Pigafetta escribió extensamente acerca de la comida que rodeaba la expedición. Ya fuera sobre los que transportaban para consumo propio o los exóticos y extraños frutos que veían por primera vez, como los cocos o las bananas:
“El fruto de esta palmera es del tamaño de la cabeza de un hombre y aun algunas veces más grande; su corteza primera, que es verde, tiene dos dedos de espesor y está compuesta de filamentos de que se sirven para hacer las cuerdas que usan para sus embarcaciones. Encuéntrase, en seguida, una segunda corteza más dura y más consistente que la de la nuez, de la cual, quemándola, sacan un cierto polvo que utilizan.
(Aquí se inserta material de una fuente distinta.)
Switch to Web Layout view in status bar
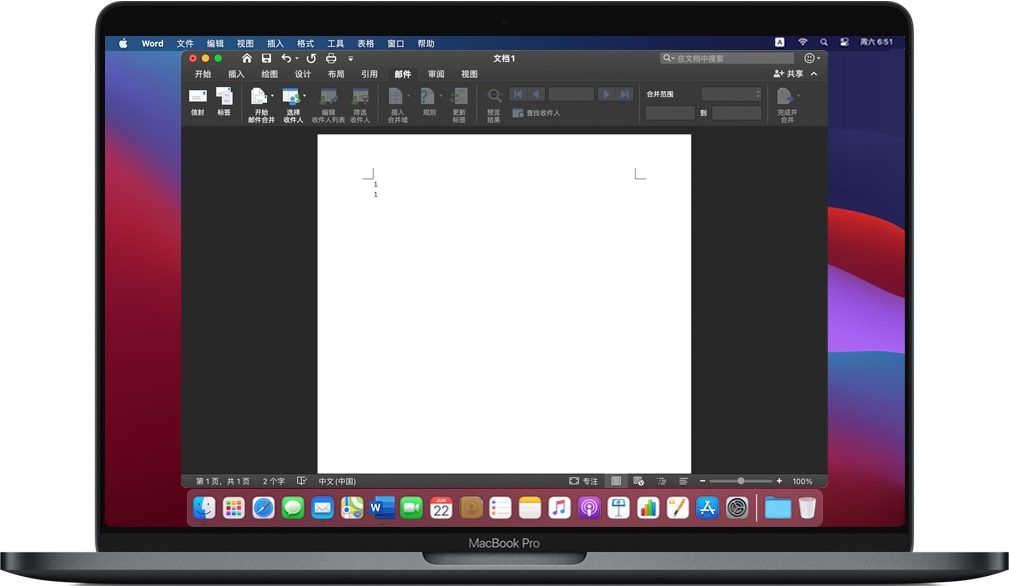 (638, 481)
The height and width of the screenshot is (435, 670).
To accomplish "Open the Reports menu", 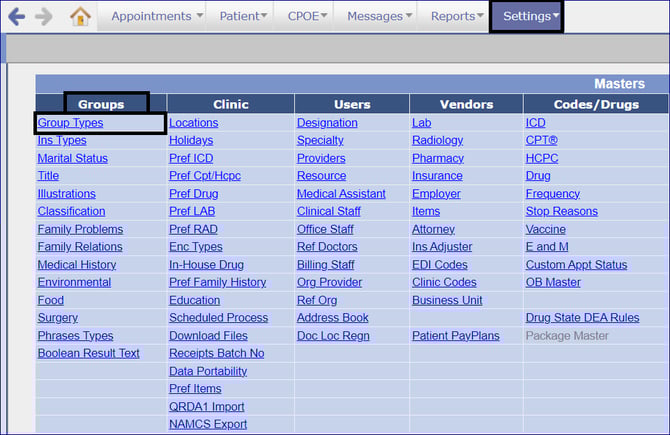I will (x=459, y=16).
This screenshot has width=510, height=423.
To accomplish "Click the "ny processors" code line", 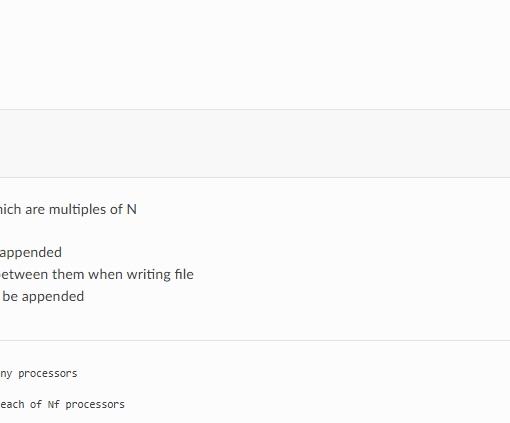I will (x=39, y=374).
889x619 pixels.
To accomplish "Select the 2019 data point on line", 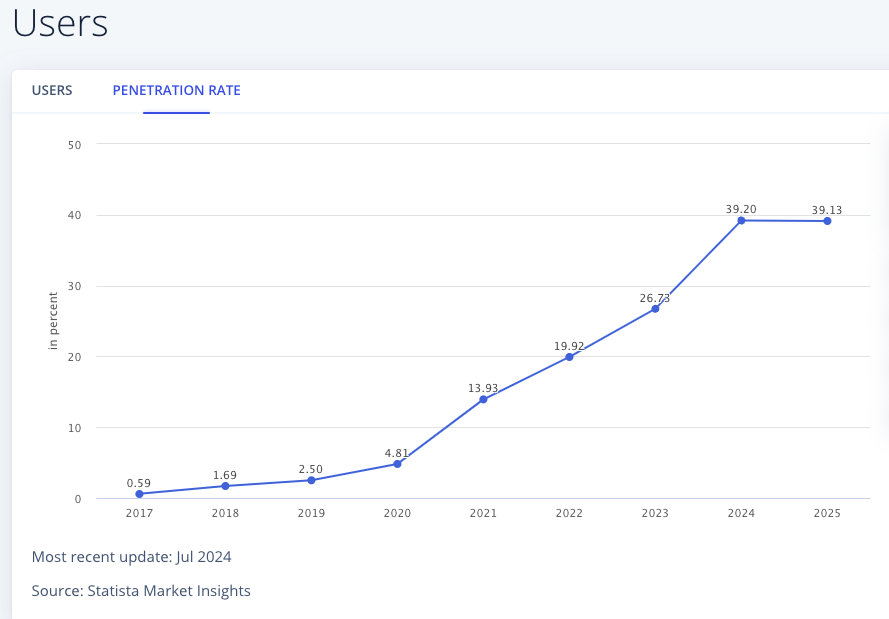I will point(311,480).
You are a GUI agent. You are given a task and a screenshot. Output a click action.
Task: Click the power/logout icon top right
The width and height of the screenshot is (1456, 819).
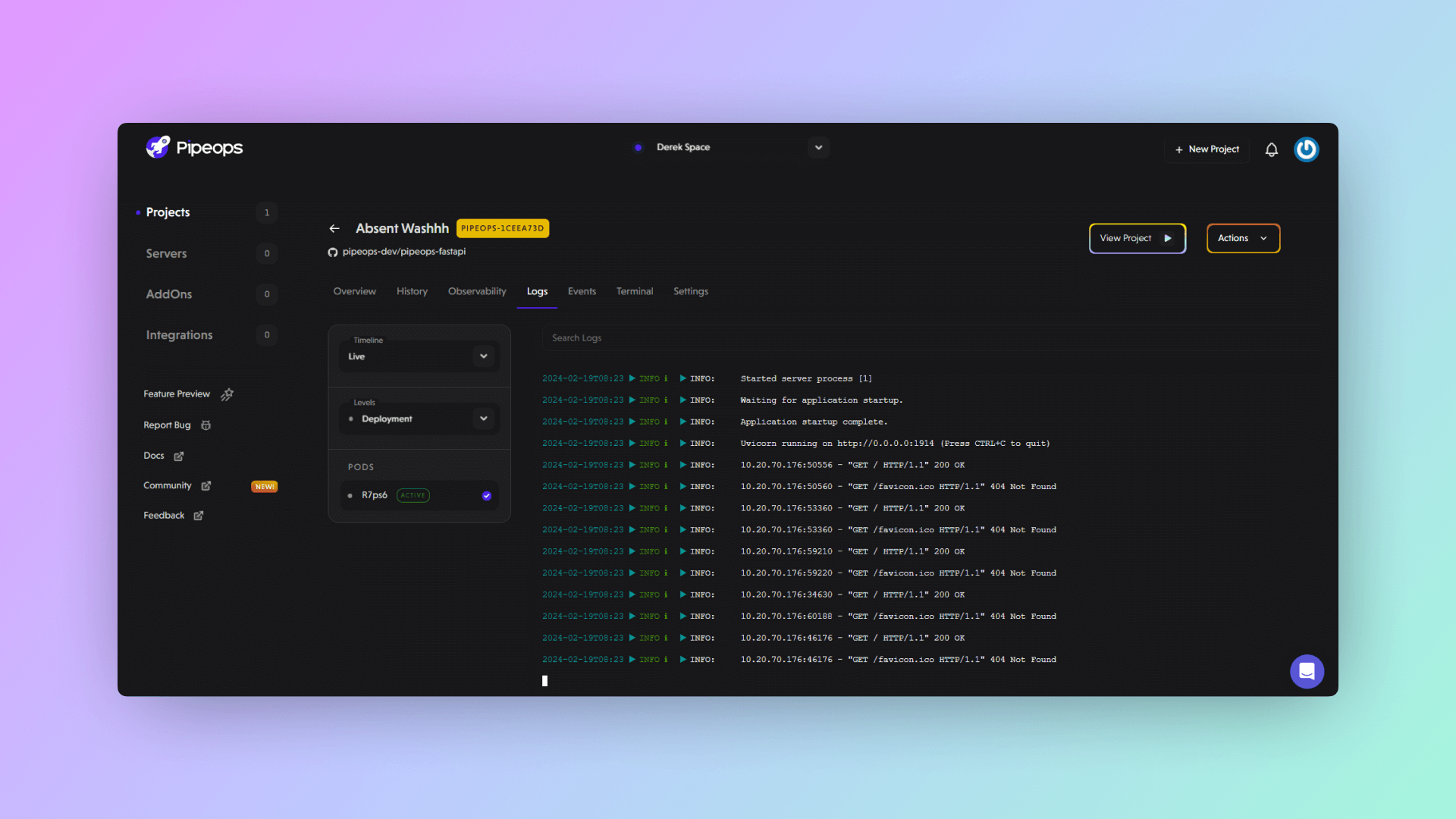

Hay en el interior una médula blanca, del espesor de un dedo, que se come a guisa de pan, con la carne y el pescado. En el centro de la nuez y en medio de esta médula existe un licor transparente, dulce y fortificante, y si después de haber vaciado este licor en un vaso, se le deja reposar, toma la consistencia de una manzana. Para procurarse el aceite se toma la nuez, dejando fermentar la médula con el licor, y haciéndolo hervir en seguida resulta un aceite espeso como mantequilla.”
Asimismo, Pigafetta relató que, llegado un momento, lo que no era alimento se convirtió en tal, hasta el extremo de ser algo preciado:
“A menudo aun estábamos reducidos a alimentarnos de serrín, y hasta las ratas, tan repelentes para el hombre, habían llegado a ser un alimento tan delicado que se pagaba medio ducado por cada una.”
Y el hambre llegó a ser tan insoportable que debieron comerse el cuero utilizado para proteger las cuerdas de las velas:
“Para no morirnos de hambre, nos vimos aun obligados a comer pedazos de cuero de vaca con que se había forrado la gran verga para evitar que la madera destruyera las cuerdas. Este cuero, siempre expuesto al agua, al sol y a los vientos, estaba tan duro que era necesario sumergirlo durante cuatro o cinco días en el mar para ablandarlo un poco; para comerlo lo poníamos en seguida sobre las brasas.”
La hambruna hizo que sus creencias quedaran a un nivel inferior al de su necesidad y comieron carne a menudo en viernes santo.